Pero un día, visitando a un amigo en una urbanización de Simancas, pedí otro taxi, esta vez por WhatsApp. Los dos veíamos en directo como el número de taxi asignado cambiaba constantemente, como si un chicharro del IBEX fluctuando en directo. Cambió en una decena de ocasiones hasta que media hora más tarde, llegó uno. Y el servicio se desarrolló con normalidad hasta que días después, el mismo WhatsApp de los taxistas me vetó como cliente. «Cliente no autorizado a realizar esta operación». Y ya nunca más pude pedir taxis por WhatsApp. Así que, por teléfono, pedí otro taxi al Pinar un sábado a las ocho de tarde para que la operadora me dijera que no había taxis disponibles. Que ninguno iba a ir al Pinar y punto. Tuve que esperar una hora a que llegara un autobús y media más para llegar a casa, donde mi hija me repitió aquello de «quien se humilla para evitar la guerra, se queda con la humillación y con la guerra».

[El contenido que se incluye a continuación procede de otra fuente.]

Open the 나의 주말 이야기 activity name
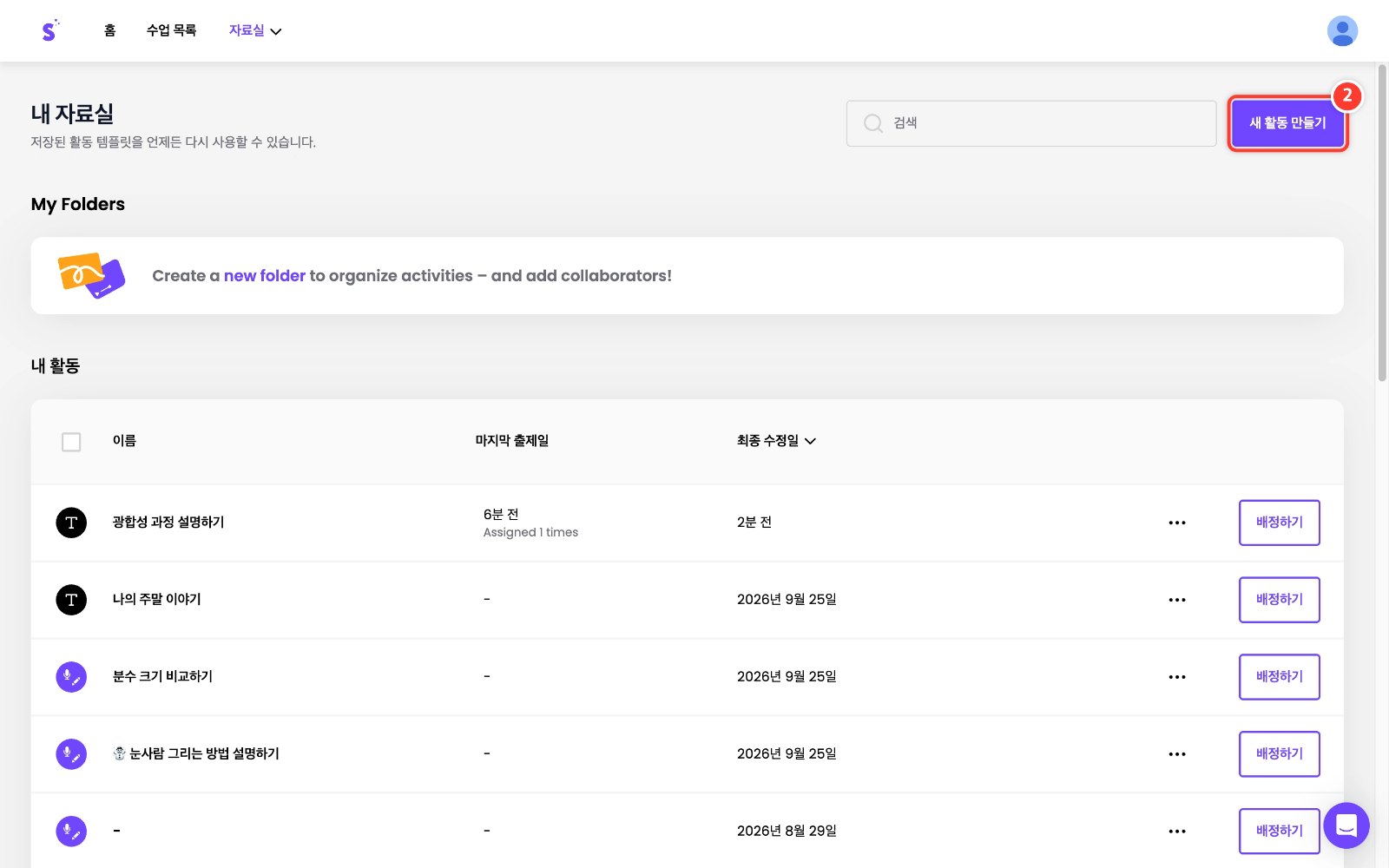1389x868 pixels. (156, 600)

Yo llevaba esto como un secreto de familia, hasta que un amigo me contó que ayer salía con su madre de la Residencia, por la noche, y estuvieron una hora esperando a que llegara un taxi. Porque o no había o no le cogían o la inteligencia artificial de guardia les mandaba a una parada en la madrugada y con una persona enferma. Mi amigo pidió ayuda al propio hospital, para que llamaran ellos y la madre valoró llamar incluso a la Policía, para que les ayudara. Porque sencillamente no existe alternativa.
El taxi es un servicio público. Una ciudad como Valladolid no puede permitirse un servicio tan deteriorado. Llegarán los VTC y los veremos enfadados, en lugar de poner remedio ahora. Y encima haciéndonos perder el prestigio delante de nuestras hijas. Por seguir con Jardiel recuerdo ahora 'Angelina o el honor de un brigadier', que podríamos versionar con 'Peláez o el deshonor de un usuario'. O, directamente: 'El taxista está debajo de un almendro'. Quizá en la parra.